“说法教主”四字真难当。生未尝说法,亦无说法处;不敢以教人为己任,而况敢以教主自任乎?唯有朝夕读书,手不敢释卷,笔不敢停挥,自五十六岁以至今年七十四岁,日日如是而已。关门闭户,著书甚多,不暇接人,亦不暇去教人。今以此四字加我,真惭愧矣!
因思每郡国志有“乡贤”则必有“名宦”,又有“流寓”者,以贤人为国之宝。有乡贤可载,则载乡贤,以为一邦之重;无乡贤,则载名宦,亦足以为此邦之重;若无乡贤,又无名宦,则载流寓之贤,亦足以重此邦。则如生者,虽不敢当说法之教主,独不可谓流寓之一贤乎?可与麻城之乡贤、名宦并声于后世矣,何必苦苦令归其乡也。是岂无忘宾旅与柔远人之意哉!果若是,则邵康节当复递归范阳,白乐天当复递归太原,司马光当复递归夏县,朱文公当复递归婺源,不宜卒葬于沙县之乡矣。生虽不敢上同于诸大贤,独不可比拟于诸贤之流寓乎?天下一家,何所而非乡县,恐不宜如此大分别也。
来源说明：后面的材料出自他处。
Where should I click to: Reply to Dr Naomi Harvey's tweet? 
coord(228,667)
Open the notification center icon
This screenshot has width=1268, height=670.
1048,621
且夫圣人通天下以为一身,若其人不宜居于麻城以害麻城,宁可使之居于本乡以害本乡乎?是身在此乡,便忘却彼乡之受害,仁人君子不如是也。既不宜使之说法为教主于麻城,而令其说法为教主于久去之乡县,是重他乡而藐视目前,亦又太远于人情矣!此等见识,皆生所不识,故敢与兄商之,以兄彼师也。